Выразителями диаметрально противоположных настроений, намерений и действий в пьесе выступают и два хора: Ангельский и Демонський.

Так, первый хор видит свое назначение в возвеличуванні и прославлении добротворение, в проявлении радости от деятельности добротворців и прежде всего - Бога: "Слава богу... Обошлось добрым людям извечное бедствие..." [3, 311]. А Демонський хор, наоборот, страдает от того, что в мире множится добро. По сути, уже в названиях этих хоров заложено противостояние добротворение и злотворення - духовности и антидуховності. А все это значит, что П. Кулиш, вмотивовуючи в текст произведения XIX в. два антично-бароковських элементы (Ангельский и Демонський хоры), пытался, как и драматурги XVIII ст., передать содержанием их пения народные взгляды на казачество - и положительные, и противоположные.

Таким образом, в этой пьесе П. Кулиш представил руководителей государства демонически антидуховними (Ирод и Кривда), в злотворенні им уступают даже Черт и Смерть. А всей этой антидуховній стаи противопоставлено светлую душу и праведный дух Запорожца. И как бы мы не "дешифровали" образы и характеры действующих лиц, надо определить главное: П. Кулиш очень удачно и прозрачно, а не двусмысленно (как это принято считать) в библейско-вертепній мистерии поставил и решил вечную проблему: чем заканчивают кровавые властолюбцы - неизбежным и беспощадным наказанием.

Следовательно, п. кулиш в XIX веке актуализировал вертепный сюжет о царе Ироде, который был очень популярным в XVIII веке. Популяризация вертепного сюжета не приобрела в XIX веке такого массового характера, как это было в XVIII веке.

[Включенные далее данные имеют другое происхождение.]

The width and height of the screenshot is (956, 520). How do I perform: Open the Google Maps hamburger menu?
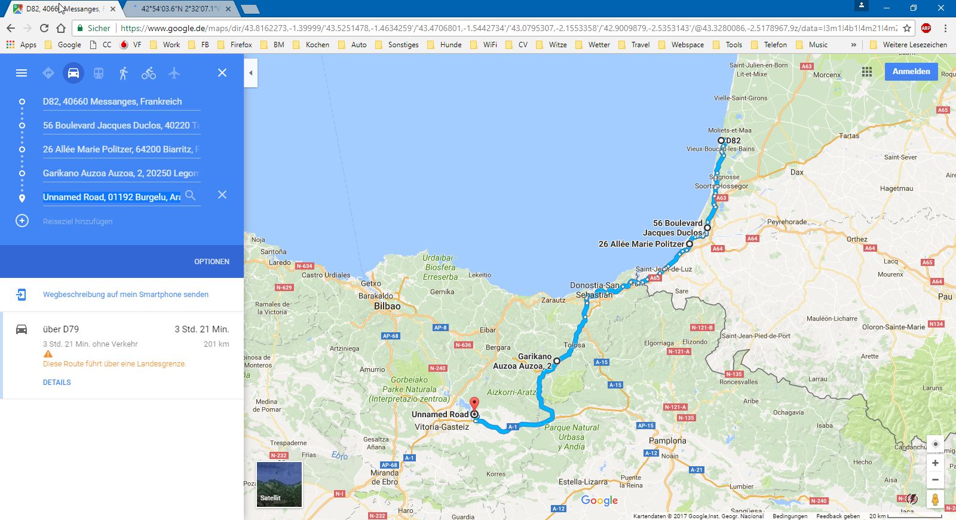tap(22, 73)
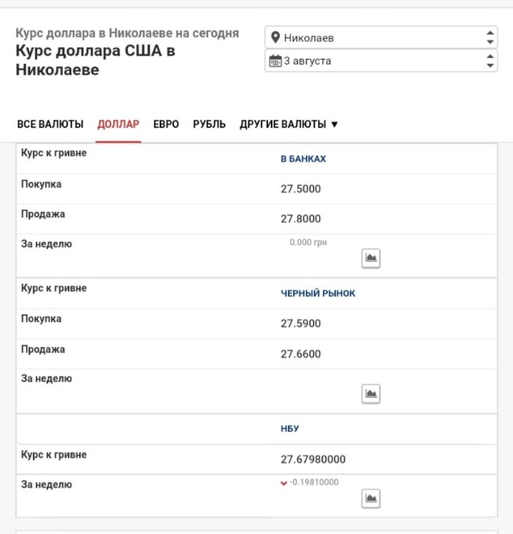Screen dimensions: 513x534
Task: Open the НБУ link
Action: 290,429
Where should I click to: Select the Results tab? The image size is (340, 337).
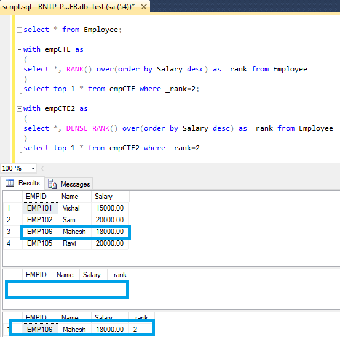[x=23, y=183]
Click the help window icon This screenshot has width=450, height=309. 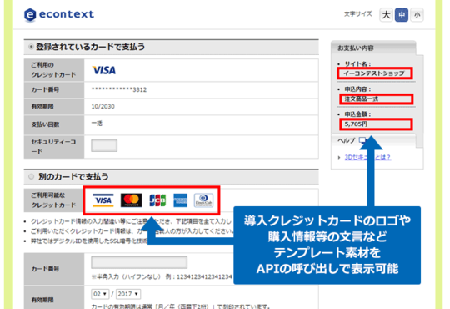[x=363, y=140]
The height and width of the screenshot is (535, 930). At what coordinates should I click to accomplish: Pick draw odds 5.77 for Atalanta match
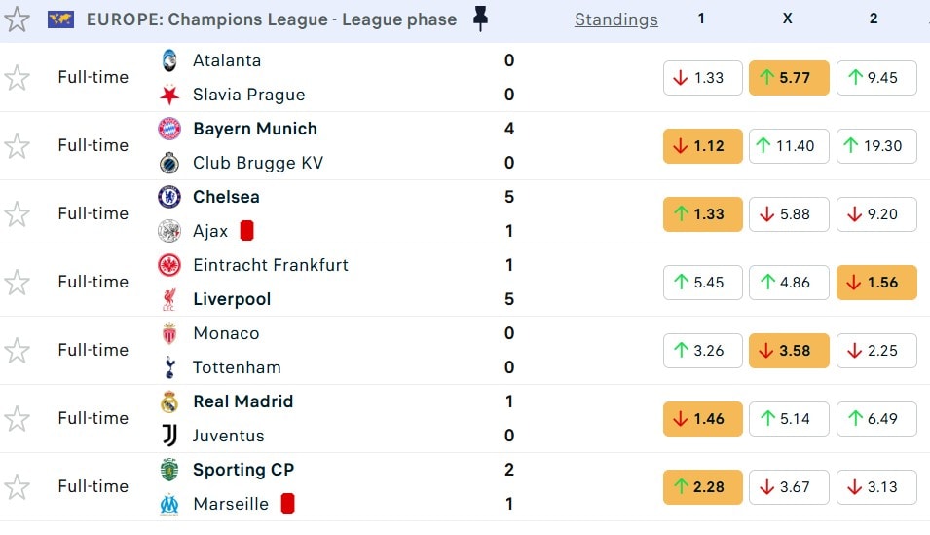click(789, 78)
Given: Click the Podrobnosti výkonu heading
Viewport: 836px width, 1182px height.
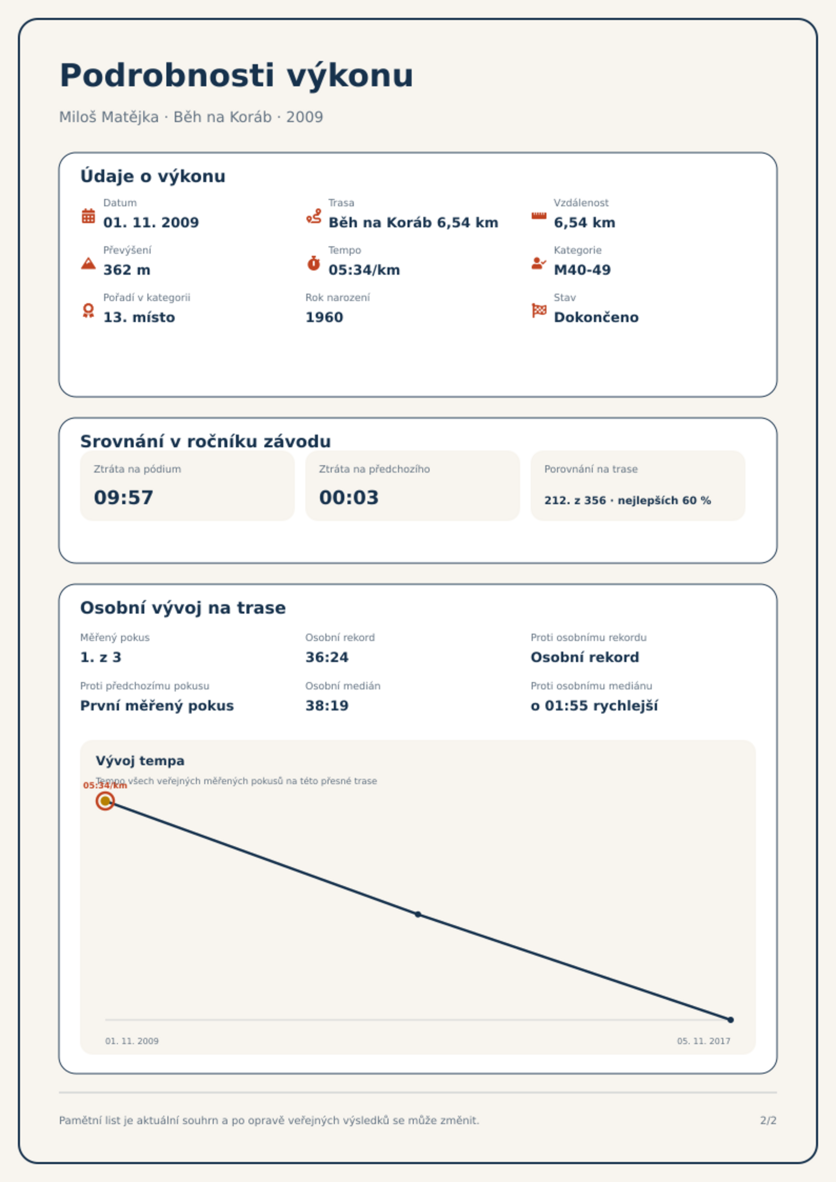Looking at the screenshot, I should pos(236,75).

А причины этому было несколько: во-первых, в XIX веке лишь отдельные писатели-народники (П.кулиш) прибегали к жанру вертепной драмы, чтобы постепенно ввести его как составную часть народного театра, ведь тематика и проблематика нижних этажей вертепа уже активно внедрялась в украинских водевилях первой половины XIX века; во-вторых, сугубо специфические диалоги вертепной драмы XVIII века не прижились в вертепній драме П. Кулиша "Иродова морока", поскольку на их смену пришли четко выстроенные монологи, в которых раскрываются мысли, намерения и стремления действующих лиц. И уж совсем редким явлением стала вертепная драма в начале
ХХ века.

 

 


Литература

1. Кисель О. Украинской вертеп. - Пт., 1916. - 79 с.

2. Козлов А. Украинская дооктябрьская драматургия. Эволюция жанре: Учебное пособие. - К.: Высшая школа, 1991. - 200 с.

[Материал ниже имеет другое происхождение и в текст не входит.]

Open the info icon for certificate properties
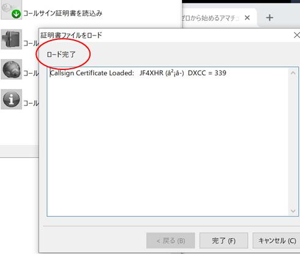300x254 pixels. coord(11,99)
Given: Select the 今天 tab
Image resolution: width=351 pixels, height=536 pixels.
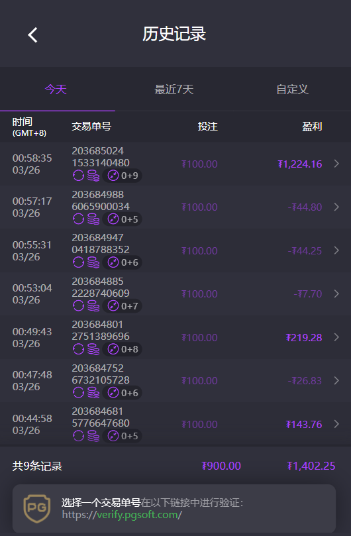Looking at the screenshot, I should coord(56,89).
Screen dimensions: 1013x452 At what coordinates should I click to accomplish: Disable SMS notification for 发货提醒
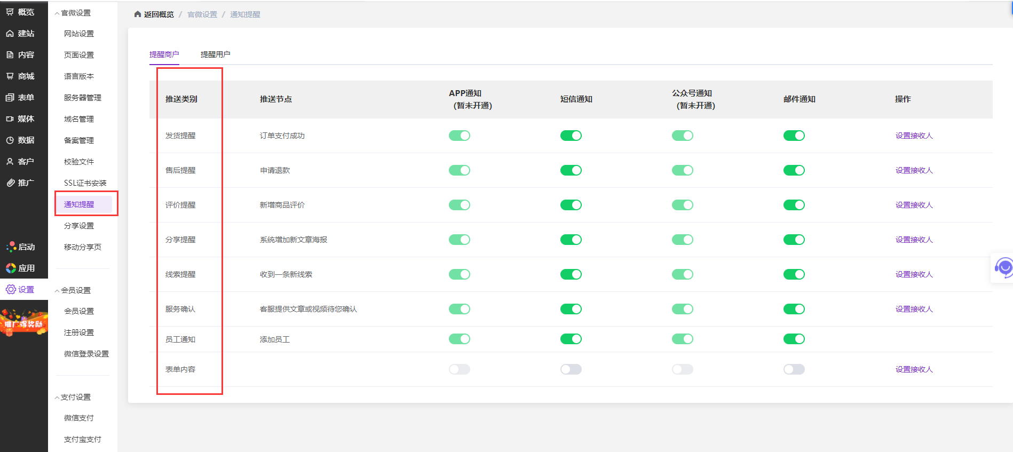coord(571,136)
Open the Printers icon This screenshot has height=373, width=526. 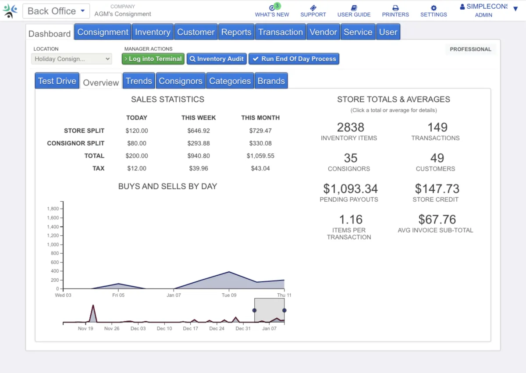click(395, 7)
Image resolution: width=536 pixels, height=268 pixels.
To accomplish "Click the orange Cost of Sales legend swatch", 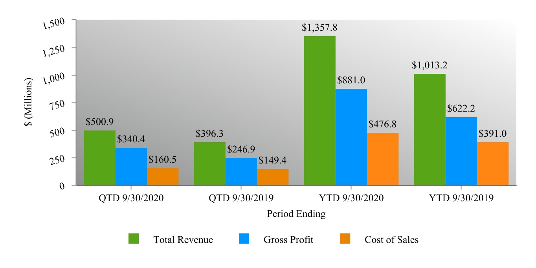I will click(345, 239).
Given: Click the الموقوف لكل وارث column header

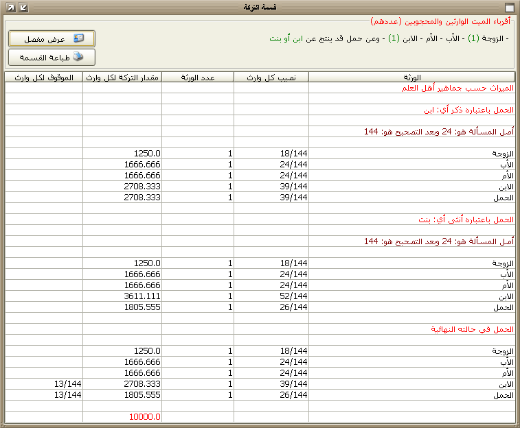Looking at the screenshot, I should coord(43,78).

3. Кулиш П. Произведения: В 2 х томах. - Т.2: Черная рада: Хроника 1663 года; Рассказы; Драматические произведения; Статьи и рецензии. - К.: Днепр, 1989. - С.302-332.

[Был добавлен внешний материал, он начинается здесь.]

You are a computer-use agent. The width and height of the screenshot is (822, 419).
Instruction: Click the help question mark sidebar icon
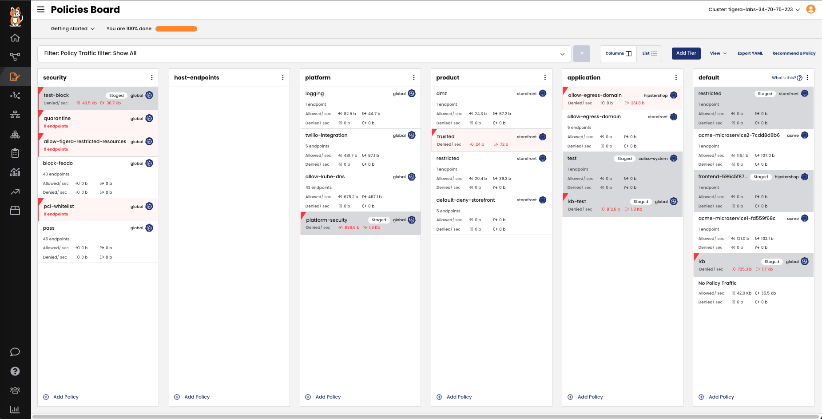(x=15, y=371)
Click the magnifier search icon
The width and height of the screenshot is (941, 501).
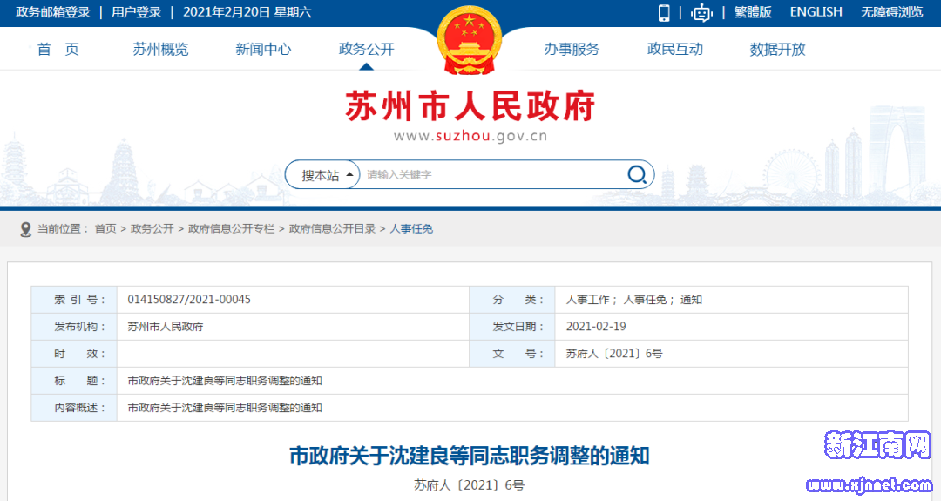637,174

4. Сулима М. Украинская драматургия XVII-XVIII вв.. - М.: ПЦ "Фолиант"; ИД "Стилос", 2005. - 368 с.

5. Павы П. Словарь театра. - М, 1991. - С. 420-422.

6. Украинская Литература XVIII века. - К.: Наукова думка, 1983. - С. 415-444.

7. Федас. Украинский народный вертеп (в исследованиях ХІХ-ХХ ст..). - К.: Наукова думка, 1987. - 184 с.

8. Хрестоматия древней украинской литературы (до конца XVIII в.) / Сост. академ. О.Білецький. - К.: Рад. школа, 1967. - 783 с.